Exterior Lighting That Preserves the Night Sky

Dori Wittrig May 16, 2022

As our cities grow larger and our lights get brighter, many urban and suburban areas are losing their view of the night sky. Light pollution even keeps us from seeing the Milky Way during summer nights. In January 2018, Fountain Hills responded to this problem and became the world’s 17th International Dark Sky Community.
Light pollution can completely obfuscate the stars at night.
Although municipal lighting codes are vital for dark sky preservation, homeowners can also take steps to minimize their contribution to light pollution. Use these simple and inexpensive tips:
  • Shielded lighting. Light fixtures should shield the light to direct it downward where it is needed and prevent it from polluting the sky with scattered light.
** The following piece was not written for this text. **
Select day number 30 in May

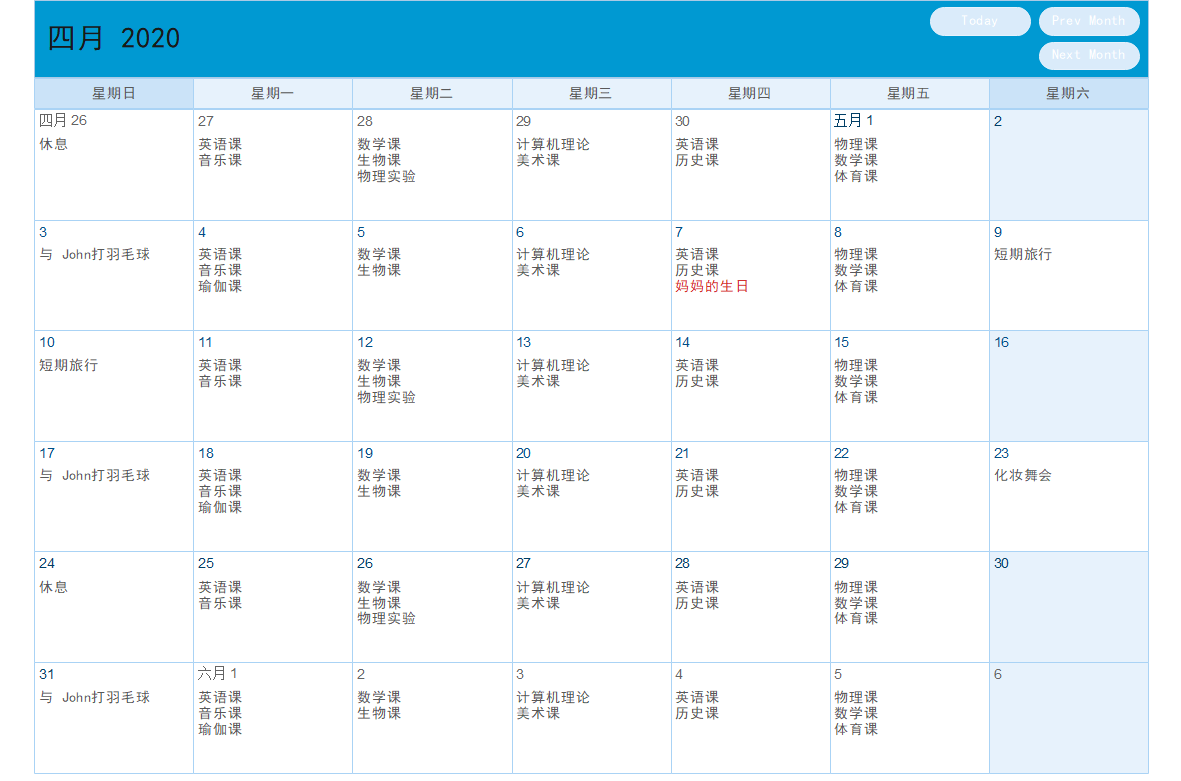point(1001,563)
  • Warmer color temperature. New LED technology gives us warmer colored lights that are easier on the eyes and reduce light scatter. Cool temperature lights can cause temporary night blindness for drivers and disrupt melatonin levels that affect healthful sleep. They also scatter light from air particles, adding to our light pollution.
  • Avoid uplighting. Landscaping lights that point upward to illuminate trees and buildings are an unnecessary culprit of light pollution. Illuminate your yard with creative positioning and fixtures for a pleasing effect that is environmentally sensitive.
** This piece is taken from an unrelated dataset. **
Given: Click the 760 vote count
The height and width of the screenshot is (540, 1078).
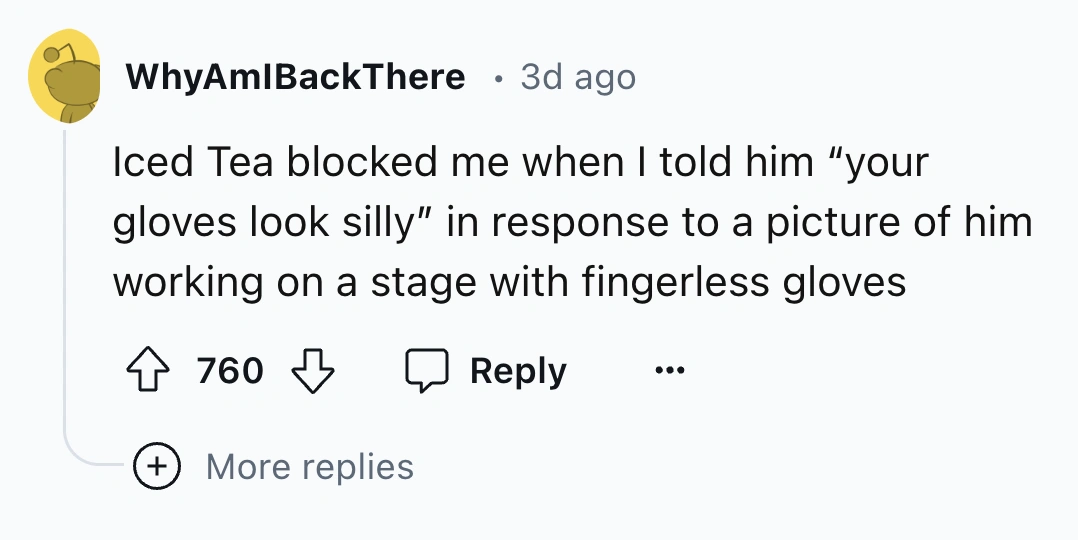Looking at the screenshot, I should [230, 371].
  • Control lighting. Separately zoned lights with timers, motion sensors, and dimmers allow lights to be on only when needed or to be turned down as necessary.
  • Refrain from light trespassing. Many municipalities restrict light that trespasses onto a neighbor’s property or into the street. Better light positioning and shielding keep light right where you want it.
Light pollution has been linked to endangering wildlife and harming human health. Wildlife becomes disoriented in navigating direction and knowing day from night. Human circadian rhythms (wakefulness and sleep) become disrupted and cancer risk is increased. Smart lighting practices protect our health as much as it does the views of the night sky.
When it comes to safety, the Chicago Alley Lighting Project found that when alley lighting was increased from 90-watts to 250- watts, crimes in those areas increased. Smart lighting directs light to where it is needed and creates a wonderful balance between safety and starlight.
Dark sky-compliant lighting is not about diminishing safety or aesthetics, but about smarter practices for better health, a better environment, and a chance for future generations to enjoy a view of the stars.